26 October 2022, 1:00 pm–2:00 pm

David Attwell

Title: 'Brain blood flow control at the capillary level in health and disease'

Event Information

Open to

UCL staff | UCL students | UCL alumni

Availability

Yes

Organiser

Charlette Bent-Gayle

Location

G46 H O Schild Pharmacology LT
Medical Sciences and Anatomy
Gower Street
London
WC1E 6BT
United Kingdom

Academic Host: Stephanie Schorge

Abstract: Brain blood flow is regulated to ensure adequate power for neuronal computation. Blood flow is increased to areas where neurons are active, and this increase underlies non-invasive brain imaging using BOLD fMRI. I will demonstrate that neuronal activity largely increases cerebral blood flow by dilating capillaries via pericytes, that this involves signalling via astrocytes, and that dilation of capillaries and dilation of arterioles are mediated by different messengers.
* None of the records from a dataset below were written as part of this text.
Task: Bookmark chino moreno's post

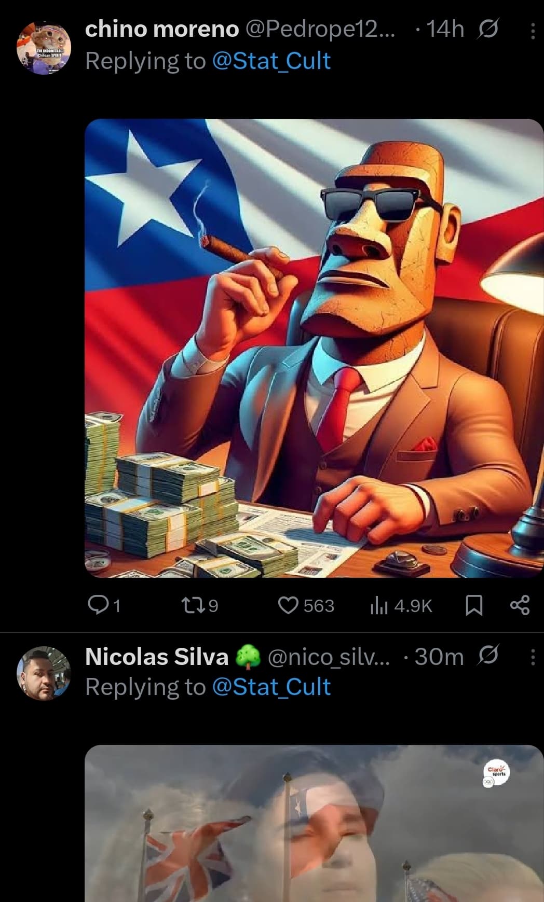Action: pos(474,605)
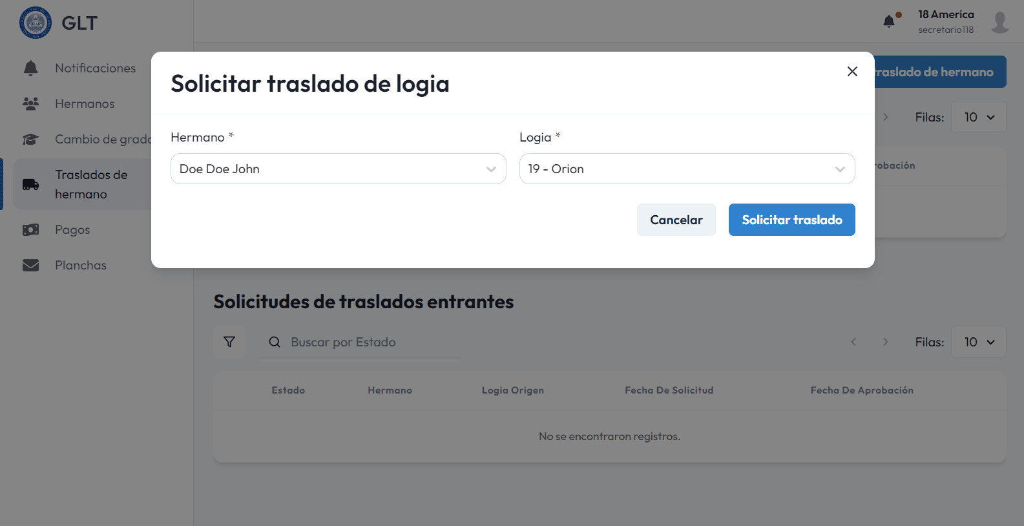Click the Hermanos people icon
Image resolution: width=1024 pixels, height=526 pixels.
coord(30,103)
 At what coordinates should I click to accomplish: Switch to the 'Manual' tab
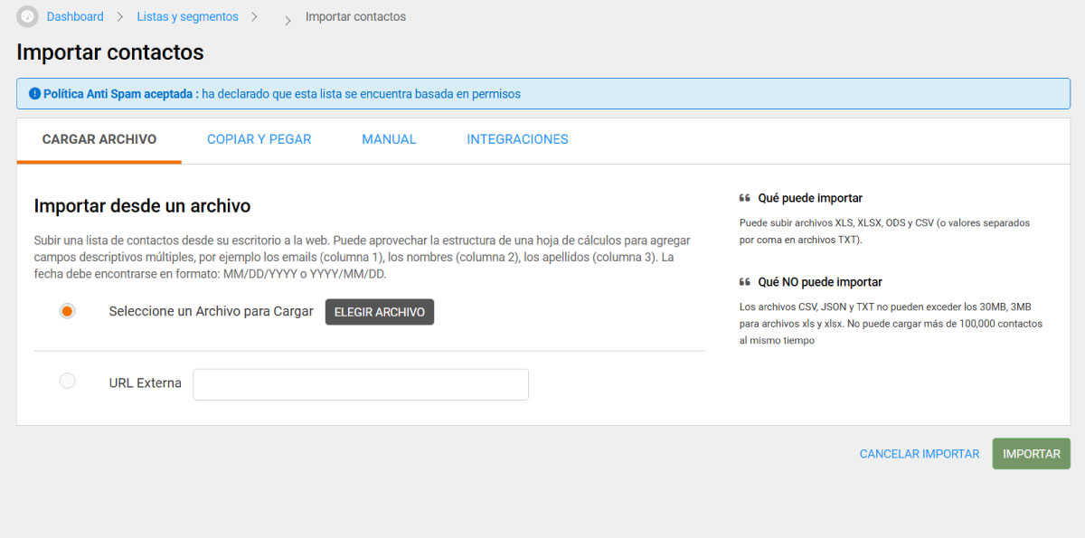[389, 139]
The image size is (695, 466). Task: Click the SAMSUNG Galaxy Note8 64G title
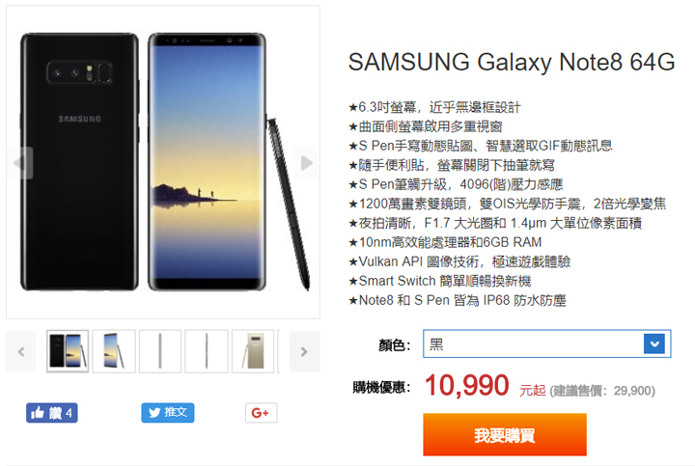(512, 62)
Ischaemia leads to pericytes constricting and dying, thus producing a long-lasting decrease of blood flow. I will show that similar events occur in Alzheimer’s Disease, when pericyte-mediated constriction is sufficient to approximately halve blood flow and in humans increases with the severity of the disease. A similar pericyte-mediated constriction may occur in Covid-19 and in diabetes. Pericyte constriction is therefore a therapeutic target in stroke, Alzheimer’s disease and perhaps Covid-19 and diabetes.

 

About the Speaker

Professor David Attwell

Professor of Physiology at University College London

David Attwell did a first degree in physics and a PhD on the electrophysiology of nerve and muscle cells (with Julian Jack) in Oxford, before spending 2 years in Berkeley studying the retina with Frank Werblin. On returning to the UK, he moved to the Department of Physiology at University College London, where he has remained ever since. He has worked on a wide range of subjects including the properties of glial cells, glutamate transporters, stroke, the formation of myelin by oligodendrocytes, how neuronal computation is powered and the control of cerebral blood flow. He was made a Fellow of the Royal Society in 2001.